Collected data
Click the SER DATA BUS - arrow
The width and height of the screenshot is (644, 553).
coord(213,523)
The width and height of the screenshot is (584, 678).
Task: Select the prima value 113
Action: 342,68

* **Task**: Restate the records above exactly.

* **Answer to the exercise**:
Click the SER DATA BUS - arrow
The width and height of the screenshot is (644, 553).
coord(213,523)
The width and height of the screenshot is (584, 678).
Task: Select the prima value 113
Action: 342,68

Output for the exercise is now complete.